#### [PASAJE DE TEXTO]
□ □ □ □ □

Ambos libros combaten el prejuicio de que la vida intelectual sea exclusiva para unas minorías o consecuencias de un alto nivel económico. En realidad, la vida intelectual es fruto de un interés por el mundo y, sobre todo, de buscar continuamente el sentido de las cosas, lo que requiere constancia porque implica entrar en conflicto con la tendencia natural a una vida cómoda. Actualmente hay iniciativas inspiradas por estos principios o por esta inquietud vital de buscar la verdad. Una de las más interesantes es la de Zena Hitz, Ph.D. de Princeton, profesora de varias universidades norteamericanas y responsable del Proyecto Catherine, una especie de programa de tutorías en humanidades al estilo de los grandes libros de Oxford. Recomiendo visitar su página web. En 2022, Editorial Encuentro publicó su libro: Pensativos: los placeres ocultos de la vida intelectual en el que invita a la búsqueda de la verdad y del sentido de lo humano, en la línea de libro de Sertillanges, al que cita oportunamente. Pone el ejemplo de Einstein mencionado al comienzo de este artículo, y ofrece otros argumentos, imágenes e historias que demuestran la necesidad de los bienes intelectuales, el ocio, la contemplación, el aprendizaje, más allá de las enseñanzas destinadas a la utilidad y a la preparación profesional.

La vida intelectual es fruto de un interés por el mundo y, sobre todo, de buscar continuamente el sentido de las cosas, lo que requiere constancia porque implica entrar en conflicto con la tendencia natural a una vida cómoda.

Lo que pretenden estos y otros autores es romper con esas dinámicas utilitarias y excesivamente pragmáticas dominantes de la sociedad, para ayudar al lector a saborear lo que significa la vida intelectual como forma de cultivar la vida interior de una persona, un lugar de retiro y reflexión. Si se consigue, se descubre que la vida intelectual es una fuente de dignidad y abre un espacio a la comprensión y a la solidaridad entre todos. Y, algo muy importante, también ofrece una plataforma crítica ante los mecanismos de subordinación y de alienación a los que todos estamos expuestos.

Una de las consecuencias, y a la vez requisito imprescindible de la vida intelectual y de la búsqueda de la verdad, es el equilibrio entre dos actitudes complementarias, aparentemente contradictorias: flexibilidad y certezas. La flexibilidad intelectual se requiere para estar abiertos y dispuestos a cambiar la mente cuando recibimos nuevos datos y argumentos. Y la firmeza en las convicciones es particularmente necesaria, porque vivimos en una sociedad que nos inunda de ideas banales y que, paradójicamente, es alérgica al dogmatismo, lo que nos lleva a caer en la sospecha permanente, de la que ya nos advirtió G. K. Chesterton: “Corremos el riesgo de concebir una raza humana que no se atreva a creer ni en las tablas aritméticas”.

□ □ □ □ □

#### [ORDEN DE TRABAJO A]
Imprime, sin cambios, la parte del texto sobre la vida intelectual que comienza en las palabras "Lo que pretenden" y termina después de "todos estamos expuestos.".
#### [ORDEN DE TRABAJO B]
Resume con menos palabras el párrafo del texto sobre la vida intelectual que empieza con "Lo que pretenden estos y otros autores", sin perder sus datos principales.

#### [ÍTEMS MOSTRADOS]
□ □ □ □ □

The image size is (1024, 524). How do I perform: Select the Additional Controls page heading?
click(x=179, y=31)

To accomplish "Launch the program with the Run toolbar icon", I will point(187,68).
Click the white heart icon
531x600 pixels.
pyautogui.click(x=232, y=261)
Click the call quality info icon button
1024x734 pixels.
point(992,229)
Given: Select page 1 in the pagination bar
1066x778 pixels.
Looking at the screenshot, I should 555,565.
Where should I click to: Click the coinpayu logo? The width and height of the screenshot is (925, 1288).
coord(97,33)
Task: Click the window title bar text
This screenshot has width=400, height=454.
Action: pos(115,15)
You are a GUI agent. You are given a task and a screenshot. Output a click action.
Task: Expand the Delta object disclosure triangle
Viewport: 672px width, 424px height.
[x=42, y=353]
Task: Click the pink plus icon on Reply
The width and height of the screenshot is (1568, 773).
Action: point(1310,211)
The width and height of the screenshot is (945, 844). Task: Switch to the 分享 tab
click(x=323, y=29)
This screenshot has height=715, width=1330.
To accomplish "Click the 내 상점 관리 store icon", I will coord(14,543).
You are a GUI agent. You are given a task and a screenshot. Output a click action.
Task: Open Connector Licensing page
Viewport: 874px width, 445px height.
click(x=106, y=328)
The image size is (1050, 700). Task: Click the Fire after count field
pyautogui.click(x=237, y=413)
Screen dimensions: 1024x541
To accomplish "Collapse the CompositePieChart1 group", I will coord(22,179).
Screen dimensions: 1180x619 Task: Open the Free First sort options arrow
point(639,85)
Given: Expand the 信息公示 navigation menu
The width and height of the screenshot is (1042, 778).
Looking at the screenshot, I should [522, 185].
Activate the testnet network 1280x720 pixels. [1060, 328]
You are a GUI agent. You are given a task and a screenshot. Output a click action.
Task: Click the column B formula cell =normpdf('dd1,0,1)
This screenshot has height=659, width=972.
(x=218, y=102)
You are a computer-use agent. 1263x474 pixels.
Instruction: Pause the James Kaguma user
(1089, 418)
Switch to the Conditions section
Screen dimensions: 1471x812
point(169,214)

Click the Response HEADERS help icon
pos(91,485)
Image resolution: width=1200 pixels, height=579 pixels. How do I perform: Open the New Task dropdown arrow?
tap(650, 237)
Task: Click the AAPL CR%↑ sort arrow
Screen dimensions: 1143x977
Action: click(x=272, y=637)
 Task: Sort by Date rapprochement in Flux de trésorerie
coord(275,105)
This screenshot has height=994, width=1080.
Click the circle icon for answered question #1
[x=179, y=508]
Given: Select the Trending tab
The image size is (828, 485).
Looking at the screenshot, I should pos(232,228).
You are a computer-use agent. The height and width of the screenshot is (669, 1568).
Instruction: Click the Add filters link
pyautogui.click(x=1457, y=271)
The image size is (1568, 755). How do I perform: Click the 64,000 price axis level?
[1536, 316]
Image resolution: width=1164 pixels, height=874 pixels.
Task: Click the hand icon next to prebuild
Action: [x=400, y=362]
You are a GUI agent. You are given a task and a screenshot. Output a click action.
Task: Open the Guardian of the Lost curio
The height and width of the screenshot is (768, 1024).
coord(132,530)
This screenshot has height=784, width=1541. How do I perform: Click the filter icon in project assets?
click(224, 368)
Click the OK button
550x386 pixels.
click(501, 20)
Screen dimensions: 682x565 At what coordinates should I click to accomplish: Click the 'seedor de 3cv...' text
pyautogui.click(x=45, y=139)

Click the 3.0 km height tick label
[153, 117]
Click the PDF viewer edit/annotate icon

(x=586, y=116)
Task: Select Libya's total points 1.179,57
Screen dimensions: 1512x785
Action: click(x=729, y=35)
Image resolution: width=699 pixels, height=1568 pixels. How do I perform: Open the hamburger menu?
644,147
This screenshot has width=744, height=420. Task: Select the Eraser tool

□ □ □ □ □

#### [RESPUESTA DEL EJERCICIO A]
Lo que pretenden estos y otros autores es romper con esas dinámicas utilitarias y excesivamente pragmáticas dominantes de la sociedad, para ayudar al lector a saborear lo que significa la vida intelectual como forma de cultivar la vida interior de una persona, un lugar de retiro y reflexión. Si se consigue, se descubre que la vida intelectual es una fuente de dignidad y abre un espacio a la comprensión y a la solidaridad entre todos. Y, algo muy importante, también ofrece una plataforma crítica ante los mecanismos de subordinación y de alienación a los que todos estamos expuestos.

#### [RESPUESTA DEL EJERCICIO B]
Estos y otros autores buscan romper con las dinámicas utilitarias y pragmáticas que dominan la sociedad. Quieren que el lector aprecie la vida intelectual como cultivo de la vida interior, un lugar de retiro y reflexión. Si se logra, esa vida resulta ser fuente de dignidad, abre espacio a la comprensión y la solidaridad, y ofrece una plataforma crítica frente a los mecanismos de subordinación y alienación.